一瞬自分かと思ったが、どうやら音の発信源は安住さんだったようだ。
「......あ、ごめんなさい。電話来ちゃったので、少し外しますね」
「あ、はい。どうぞ」
「お兄さん、支払いこれでお願いします。赤葦さんは好きなおにぎり選んでてください」
「え、いや、だから......」
ちらりとスマホを確認して、安住さんはショーケースの上にある金銭トレーに1万円札を預け、俺に声を掛けてからさっさとこの場を離れてしまった。
購入するおにぎりは自分で払うつもりでいるのだが、彼女はそれを良しとしないらしい。
どうしたものかと考えつつ、とりあえずおにぎりを選んでいると、治さんが声を潜めて「電話、誰からやろな?さては本物のカレシか?」と探りを入れてきた。
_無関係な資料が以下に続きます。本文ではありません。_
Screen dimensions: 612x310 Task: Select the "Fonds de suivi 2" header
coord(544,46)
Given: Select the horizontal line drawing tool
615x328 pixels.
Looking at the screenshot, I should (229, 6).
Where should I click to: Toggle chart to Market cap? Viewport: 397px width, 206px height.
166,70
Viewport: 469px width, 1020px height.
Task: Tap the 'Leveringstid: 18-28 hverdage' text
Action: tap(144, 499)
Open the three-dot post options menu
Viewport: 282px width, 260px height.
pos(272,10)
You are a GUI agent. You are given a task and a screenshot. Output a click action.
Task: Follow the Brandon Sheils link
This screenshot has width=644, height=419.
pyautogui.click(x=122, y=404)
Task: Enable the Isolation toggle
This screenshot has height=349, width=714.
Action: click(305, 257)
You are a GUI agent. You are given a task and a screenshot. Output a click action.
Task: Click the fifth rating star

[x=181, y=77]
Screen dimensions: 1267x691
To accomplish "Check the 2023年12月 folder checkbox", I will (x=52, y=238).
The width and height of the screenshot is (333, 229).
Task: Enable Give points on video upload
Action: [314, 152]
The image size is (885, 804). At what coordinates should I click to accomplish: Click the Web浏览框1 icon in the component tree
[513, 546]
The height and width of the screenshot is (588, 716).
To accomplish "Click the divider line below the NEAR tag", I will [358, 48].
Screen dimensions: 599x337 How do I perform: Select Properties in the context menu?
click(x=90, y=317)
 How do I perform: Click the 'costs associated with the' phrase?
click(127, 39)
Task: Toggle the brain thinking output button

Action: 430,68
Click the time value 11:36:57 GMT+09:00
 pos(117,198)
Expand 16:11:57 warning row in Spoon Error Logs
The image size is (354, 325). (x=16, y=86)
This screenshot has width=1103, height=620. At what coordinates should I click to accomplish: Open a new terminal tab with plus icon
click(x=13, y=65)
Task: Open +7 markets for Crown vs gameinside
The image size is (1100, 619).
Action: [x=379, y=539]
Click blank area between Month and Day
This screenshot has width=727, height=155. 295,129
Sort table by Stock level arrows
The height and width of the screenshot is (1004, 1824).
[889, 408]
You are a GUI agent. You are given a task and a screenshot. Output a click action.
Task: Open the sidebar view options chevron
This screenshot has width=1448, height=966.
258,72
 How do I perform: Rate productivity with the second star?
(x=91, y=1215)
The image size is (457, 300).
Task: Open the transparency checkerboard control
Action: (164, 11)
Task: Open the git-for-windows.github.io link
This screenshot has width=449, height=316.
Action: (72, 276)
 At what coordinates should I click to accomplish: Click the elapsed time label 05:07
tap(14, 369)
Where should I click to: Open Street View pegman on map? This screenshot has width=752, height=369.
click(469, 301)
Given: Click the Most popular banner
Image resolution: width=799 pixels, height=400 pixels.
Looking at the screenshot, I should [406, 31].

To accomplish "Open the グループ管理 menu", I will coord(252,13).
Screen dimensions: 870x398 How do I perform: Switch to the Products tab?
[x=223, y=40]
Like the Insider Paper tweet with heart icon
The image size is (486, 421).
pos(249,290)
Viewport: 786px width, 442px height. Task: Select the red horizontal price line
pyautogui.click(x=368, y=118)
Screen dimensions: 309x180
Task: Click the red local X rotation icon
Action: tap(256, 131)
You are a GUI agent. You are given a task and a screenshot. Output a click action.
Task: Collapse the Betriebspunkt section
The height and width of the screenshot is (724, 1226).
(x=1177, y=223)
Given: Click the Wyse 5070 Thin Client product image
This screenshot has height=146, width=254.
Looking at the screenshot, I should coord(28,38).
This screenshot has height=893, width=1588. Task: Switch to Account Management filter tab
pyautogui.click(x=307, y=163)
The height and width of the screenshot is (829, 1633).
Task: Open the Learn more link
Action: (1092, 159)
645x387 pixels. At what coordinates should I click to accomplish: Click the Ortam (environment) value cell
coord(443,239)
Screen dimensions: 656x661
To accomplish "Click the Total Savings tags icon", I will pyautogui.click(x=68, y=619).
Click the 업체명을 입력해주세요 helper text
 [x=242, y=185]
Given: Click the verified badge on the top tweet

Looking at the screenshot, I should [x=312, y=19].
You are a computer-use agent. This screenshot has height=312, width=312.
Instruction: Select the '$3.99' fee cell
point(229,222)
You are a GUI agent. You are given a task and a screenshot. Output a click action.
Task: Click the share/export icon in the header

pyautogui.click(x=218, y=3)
「......いや、恋人は居ないと言ってたので、多分仕事の電話かと......」
「ほーん?そら、......“おりこうさん”よな......?」
「え?」
彼女の恋人云々に妙に拘る相手のそれに、勘弁してくれと思いつつ少しだけ情報を提供するとよくわからない言葉を返されて、思わず聞き返してしまった。
どういう意味だと治さんを見ると、その整った顔を愉しそうにゆるませる。
「......あぁ、すまんすまん。赤葦クンは、あのコのことオトモダチやゆうてたけど......俺はああいう賢いコ、めっちゃ好みや思ってなァ......」
「.............」
ニコニコと笑いながら寄越された言葉が、本心なのか冗談なのかすっかり判断に迷ってしまった。
簡単にヒトを惑わせてしまうその手腕は、かつての春高で見た強豪稲荷崎高校のプレースタイルそのものだ。
「.............東京出店を考えて頂ければ、俺の話なんかいくらでも提供しますよ」
完全に負け惜しみになることはわかりつつ、元梟谷学園高校生としてやられてばかりで終わる訳にもいかずにそう返してやれば、治さんは「フッフwここでそう来るかw自分ほんまブレないなァw」と可笑しそうにふきだした。
......でも、この人が本当に安住さんに好意を寄せているのだとしたら、俺は彼女を紹介し、協力してあげるべきなんだろう。
「.............」
頭ではそう考えているものの、......心の奥底で、どこか抵抗がある自分の不可解な感情に引っ掛かりを覚えながら、見て見ぬふりをするのだった。
翻弄すんのは専売特許、得意分野ですわ。